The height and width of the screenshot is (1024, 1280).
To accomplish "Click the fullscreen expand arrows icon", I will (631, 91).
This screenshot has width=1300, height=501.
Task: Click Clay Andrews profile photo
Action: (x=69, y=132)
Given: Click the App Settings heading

WORK TO COMPLETE
Copy the data above in full, exactly as it reads.

PROBLEM SOLUTION
The height and width of the screenshot is (1024, 1280).
To accomplish "Click the fullscreen expand arrows icon", I will (631, 91).
This screenshot has width=1300, height=501.
Task: Click Clay Andrews profile photo
Action: (x=69, y=132)
Given: Click the App Settings heading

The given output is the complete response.